タンパク質の元となる20種類のアミノ酸は、体内で合成できない9種類の必須アミノ酸と体内で合成できる11種類の非必須アミノ酸に分けられます。

非必須アミノ酸は体内にあるタンパク質などを分解することで合成できますが、必須アミノ酸は体内では合成できないため、食事などから摂取する必要があります。

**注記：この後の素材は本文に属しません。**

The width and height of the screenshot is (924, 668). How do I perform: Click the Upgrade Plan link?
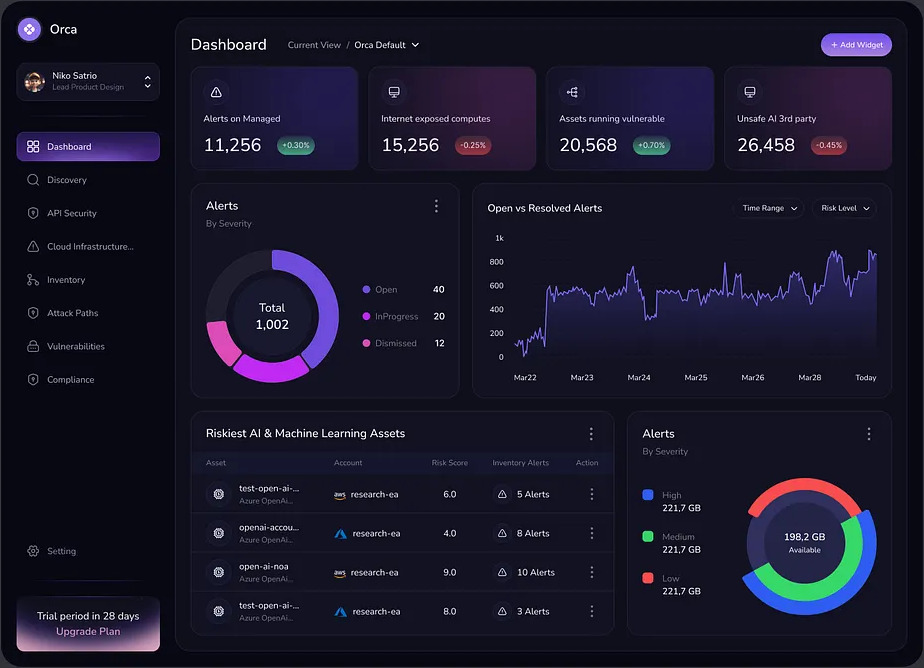[x=88, y=632]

それぞれのアミノ酸には次のような働きがあります。

必須アミノ酸(9種類)

(種類・働き・多く含む食品の順)

・バリン……成長促進、筋肉強化、肝機能改善、美肌効果(仔牛肉、レバー、プロセスチーズ、落花生)
・ロイシン……肝機能改善、筋力強化、ストレス緩和、育毛効果(レバー、牛乳、アジ、鮭、大豆製品)
・イソロイシン……成長促進、神経機能・肝機能の向上、疲労回復、髪や肌の健康を保つ (鶏肉、鮭、牛乳、プロセスチーズ)
・リジン……疲労回復、糖の代謝促進、組織の修復、帯状疱疹の予防・改善、脳卒中の発症抑制(鶏肉、レバー、卵、チーズ、大豆製品)
・トリプトファン……精神の安定、不眠改善、抗うつ作用、鎮痛効果、PMSの改善(レバー、牛乳、カツオ、バナナ、ナッツ類)
・ヒスチジン……子供の成長に必須、神経機能改善、慢性関節炎の緩和、ダイエット効果 (仔牛肉、鶏肉、カツオ、マグロ、ハム、チェダーチーズ)
・メチオニン……アレルギー症状の緩和、肝機能改善、抗うつ作用、老化防止 (羊肉、鶏肉、カツオ、マグロ、豆腐、納豆、全粒小麦)
・スレオニン……脂肪肝の予防、胃炎の改善、成長促進、美肌効果、髪のうるおいを保つ(七面鳥、鶏肉、卵、さつまいも、栗、ゼラチン)
・フェニルアラニン……記憶力の向上、鎮静作用、皮膚疾患の改善、抗うつ作用 (高野豆腐、アーモンド、落花生、大豆製品、かぼちゃ、ゴマ)

非必須アミノ酸(11種類)

・グルタミン……免疫力の向上、アルコールの代謝促進、腸の働きを改善、傷の修復(肉、魚、卵、大豆製品、チーズ、トマト)
・アルギニン……成長ホルモンの分泌、アンモニアの解毒、血流改善、美肌効果(高野豆腐、エビ、ゴマ、大豆、ナッツ類)
・アラニン……肝機能改善、持久力向上、体力強化、スキンケア効果(しじみ、あさり、海苔、カニ)
・システイン……メラニン色素の抑制、美肌・美白効果(シラス干し、カツオ、納豆、豆腐、全粒粉)
・グリシン……睡眠の改善、抗うつ作用、美肌効果(牛スジ、鶏軟骨、豚足、エビ、カニ)
・セリン……美肌・美白効果、アルツハイマー病予防、睡眠の改善(イクラ、かつお節、高野豆腐、大豆)
・チロシン……ストレス緩和、抗うつ作用、集中力を高める、白髪の予防(たらこ、ちりめんじゃこ、落花生、アーモンド、大豆)
・グルタミン酸……アンモニアの解毒、脂肪の蓄積を抑制、利尿作用、脳の活性化、美肌効果(海藻、白菜、緑茶、イワシ、トマト)
・プロリン……関節痛の改善、美肌効果、脂肪の燃焼促進、ダイエット効果(豚肉、ゆば、高野豆腐、焼き麩、ゼリー)
・アスパラギン……丈夫な体をつくる、持久力向上、体力強化、利尿作用(アスパラガス、じゃがいも、大豆、乳製品)
・アスパラギン酸……疲労回復、アンモニアの解毒、体調を整える、スキンケア効果(アスパラガス、大豆もやし、サトウキビ、牛肉、豚肉、鶏肉)

アミノ酸はタンパク質の元になるものですから、タンパク質を多く含む肉や魚、卵、大豆製品、乳製品などに多く含まれていることが分かります。アミノ酸は単にタンパク質の元となるだけでなく、体の機能を円滑にするさまざまな働きにも関わっているのです。

また、アミノ酸はどれか一つをたくさん摂るよりも、できるだけ多くのアミノ酸をバランス良く摂取することでそれぞれの働きがより高まります。特に必須アミノ酸は「アミノ酸の桶の理論」によって、9種類のうち最も摂取量が少ないものに合わせた分しか体内で利用されないため、バランスよく摂取することが大切です。